— Start of SUPPLIED PASSAGE —

Recording: Video Conferencing, Web Conferencing, Webinars, Screen Sharing
Passcode: E+3mAmF5

Item

Presenter

Notes

Item

Presenter

Notes

mixture properties in water mixtures

Barara Morales

  • MS: regressing to previous infrastructure has been problematic in running SFEs

  • Looking at Hmix, density for 7 water models, wants to look at SFE but infra issues

  • Binary mixtures with water, using Sage 2.1

  • TIP3P “best” water model for alcohols, but still high error

  • TIP4P/TIP3P best for amines and both alc/amine

  • DM: Looks like confidence intervals overlap for different RMSE’s, seems hard to tell which is “best” based on RMSE [MS/BM agree]

    • MS: The errors are bootstrapped over molecule

  • DM: May find that another analysis would be helpful, maybe paired t-test, to see statistics on by-molecule basis rather than aggregating over whole dataset [recording around 10:30--not confident I captured this correctly]

    • CC--need a multiple hypothesis correction for paired t test of all pairs

  • Want to re-train LJ with TIP3P_FB and OPC3 or maybe 4-point model, and check OpenFF 1.0

  • JW: I would think OPC would be better than TIP4P, but you see OPC is the worst--is that expected?

    • MS: a bit of a surprise. TIP4P_FB and OPC have similar properties in pure water, but OPC is bad on mixtures

  • DM: why is r2 negative?

    • BM: happens when correlation is really bad, using scikit, docs just said it represents very bad correlation [r2_score ]

    • DM: thought this would be pearson R, which should always be positive, do you know which r measure it is?

— End of SUPPLIED PASSAGE —

> [TASKS AND EXERCISES]:
**a.** List every water model named in the meeting notes on water mixture properties.
**b.** Write the next few bullet points of the meeting notes on water mixture properties, picking up after the last one shown and keeping the same note-taking style.

— Start of MATERIAL PROVIDED —

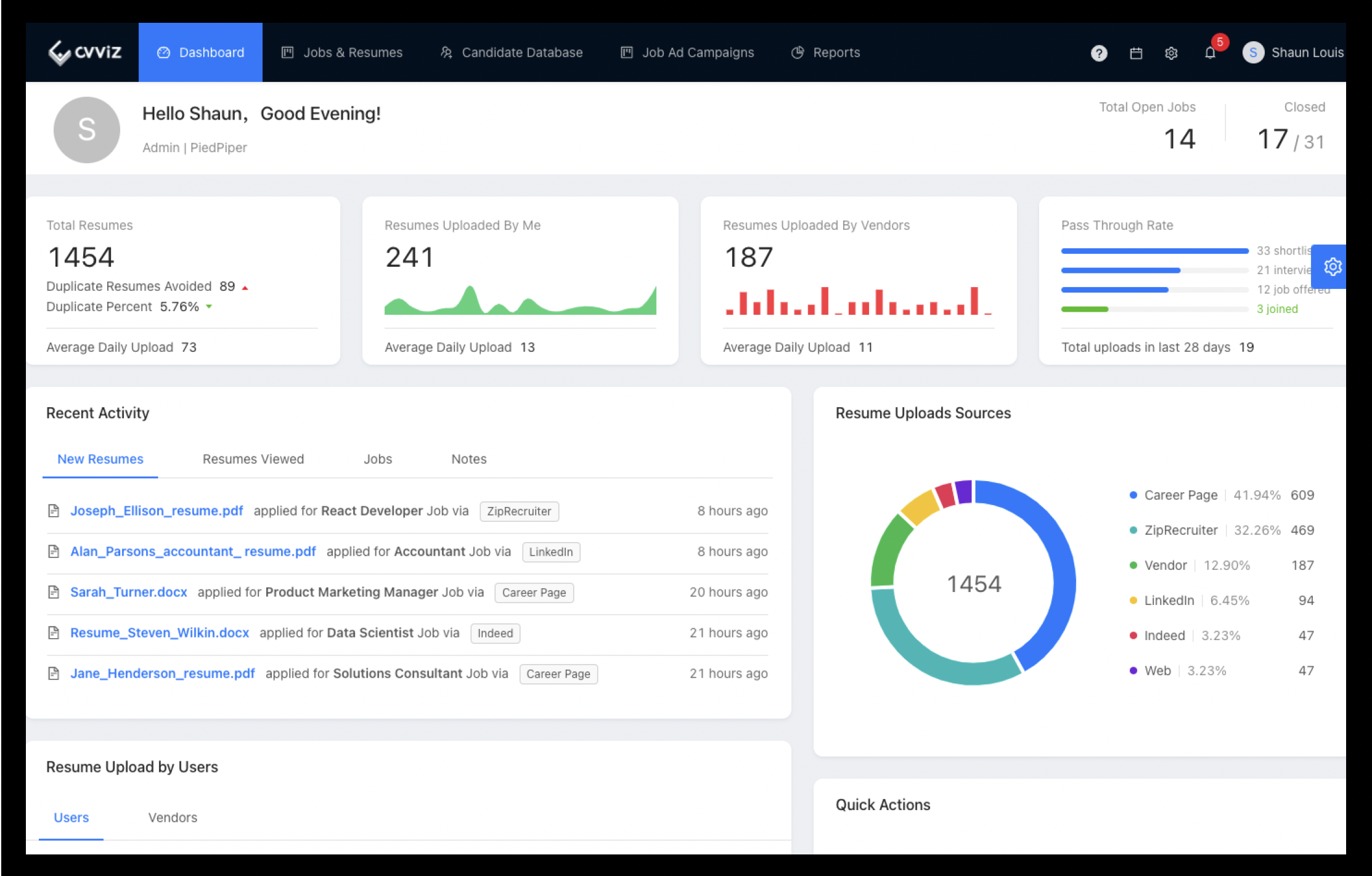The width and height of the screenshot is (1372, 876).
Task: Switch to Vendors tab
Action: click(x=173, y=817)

— End of MATERIAL PROVIDED —

> [ANSWERS FOR THIS EXERCISE]:
**a.** TIP3P, TIP4P, TIP3P_FB, OPC3, OPC, TIP4P_FB

**b.**
    • BM: I’ll look into it

    • MS: May be worth doing the fit with your own code

    • DM: looks like this is a coefficient of determination

  • MS: reason we want to try Parsley 1.3 is because it’s before we re-trained our LJ parameters with TIP3P, so other models might be better

  • BS: could also train charges

    • CC: BCC in AM1BCC could be trained

    • MS: maybe after we do this, would want to co-tune it with LJ

  • MS: also want to try SFE’s with nonpolar molecules

  • MS: goal of this is: should we change our water model?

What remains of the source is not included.